Psychiatrists say that single events can be over-determined. Rather than there being one reason and only one reason for something happening, there can be multiple explanations for a single event. Chris’s current hospitalization is not the result of a single event. The obvious explanation to the well meaning outsider is that he needed his medications.

The less obvious explanations arise from what had been happening in Chris’s life over the months leading up to this crisis. Despite the vitamin support that had worked so well for him before, during and after he stopped his medications, something scary was now happening. He dropped his classes, stopped his voice lessons, rambled frequently off-topic, and tested the patience of his family and friends alike. It had all the hallmarks of a return of his psychosis. Did I mention he was angry? He started to express anger for the first time in his life. He scraped the flesh off his knuckles by driving his fist so hard into the wall.

Chris has yet to offer a definitive explanation as to why this recent crisis has happened. He does say he truly missed his younger brother Taylor, who went away to university about the same time that Chris started to change. My husband and I say that we pushed him too hard to think about returning to university full time. Our expectations likely frightened him. Other people had expectations, too. Chris’s voice teacher encouraged him to fulfill his considerable potential as a vocalist. I believe that Chris is struggling with the implications of what it means to become well.

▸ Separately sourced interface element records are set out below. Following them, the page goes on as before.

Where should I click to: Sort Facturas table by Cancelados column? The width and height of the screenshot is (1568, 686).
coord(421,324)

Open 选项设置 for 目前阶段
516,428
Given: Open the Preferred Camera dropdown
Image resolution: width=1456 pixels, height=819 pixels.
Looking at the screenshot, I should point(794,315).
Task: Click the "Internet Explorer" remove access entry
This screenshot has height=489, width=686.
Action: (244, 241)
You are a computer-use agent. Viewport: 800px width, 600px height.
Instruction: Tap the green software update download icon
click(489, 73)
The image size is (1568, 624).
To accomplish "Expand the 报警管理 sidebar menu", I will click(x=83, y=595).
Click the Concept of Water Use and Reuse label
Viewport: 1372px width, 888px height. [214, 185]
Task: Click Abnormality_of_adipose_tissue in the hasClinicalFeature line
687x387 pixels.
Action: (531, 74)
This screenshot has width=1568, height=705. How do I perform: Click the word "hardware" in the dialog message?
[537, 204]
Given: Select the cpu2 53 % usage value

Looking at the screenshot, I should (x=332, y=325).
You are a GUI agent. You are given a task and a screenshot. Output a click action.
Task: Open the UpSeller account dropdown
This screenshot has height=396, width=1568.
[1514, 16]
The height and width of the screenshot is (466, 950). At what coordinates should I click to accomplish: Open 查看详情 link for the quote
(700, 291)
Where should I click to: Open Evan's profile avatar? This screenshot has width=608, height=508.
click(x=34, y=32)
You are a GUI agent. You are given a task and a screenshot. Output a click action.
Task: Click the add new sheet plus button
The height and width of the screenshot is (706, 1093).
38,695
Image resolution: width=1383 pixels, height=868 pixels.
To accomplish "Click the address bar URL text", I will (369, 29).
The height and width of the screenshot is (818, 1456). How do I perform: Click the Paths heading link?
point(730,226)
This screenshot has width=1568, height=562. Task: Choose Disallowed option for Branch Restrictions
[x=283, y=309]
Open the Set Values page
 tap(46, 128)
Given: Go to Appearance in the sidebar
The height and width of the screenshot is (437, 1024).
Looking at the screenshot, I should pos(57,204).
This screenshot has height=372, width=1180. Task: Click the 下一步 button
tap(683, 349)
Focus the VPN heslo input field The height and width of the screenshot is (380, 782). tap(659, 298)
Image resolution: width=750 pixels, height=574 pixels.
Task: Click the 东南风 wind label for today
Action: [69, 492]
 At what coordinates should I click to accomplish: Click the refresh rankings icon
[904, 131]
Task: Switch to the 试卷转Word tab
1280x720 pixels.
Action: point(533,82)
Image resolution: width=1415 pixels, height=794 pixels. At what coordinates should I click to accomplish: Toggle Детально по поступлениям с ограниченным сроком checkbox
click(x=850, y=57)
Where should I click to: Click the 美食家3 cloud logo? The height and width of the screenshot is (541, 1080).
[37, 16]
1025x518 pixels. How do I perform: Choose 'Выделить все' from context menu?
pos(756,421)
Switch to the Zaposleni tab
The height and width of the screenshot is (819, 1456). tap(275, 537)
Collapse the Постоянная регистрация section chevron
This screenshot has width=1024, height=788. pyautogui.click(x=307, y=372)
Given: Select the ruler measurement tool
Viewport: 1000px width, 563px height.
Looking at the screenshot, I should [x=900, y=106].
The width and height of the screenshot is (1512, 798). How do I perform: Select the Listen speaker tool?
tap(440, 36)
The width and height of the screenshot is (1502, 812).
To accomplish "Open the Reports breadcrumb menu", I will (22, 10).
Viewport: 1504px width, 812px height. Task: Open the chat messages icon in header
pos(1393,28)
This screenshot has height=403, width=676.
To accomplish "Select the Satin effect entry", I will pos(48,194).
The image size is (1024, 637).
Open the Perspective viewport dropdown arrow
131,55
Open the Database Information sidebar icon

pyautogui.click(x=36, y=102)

I remain convinced that this crisis is a necessary passage for Chris. He is on a more solid platform this time around and will continue to grow in health, thanks to the following:

1. Orthomolecular medicine
2. Medication, when necessary, in low doses and for short duration
3. Energy medicine/EFT/Visualizations
4. Assemblage Point shift and shamanic rituals
5. Magnetic therapy
6. Cathartic psychotherapies/e.g. Family Constellation Therapy
7. The Alexander Technique (not a therapy in the standard sense)
8. The Tomatis Method
9. Psychoacoustics and bioharmonic resonance
10. Time and understanding

In the coming days I will discuss these interventions and more.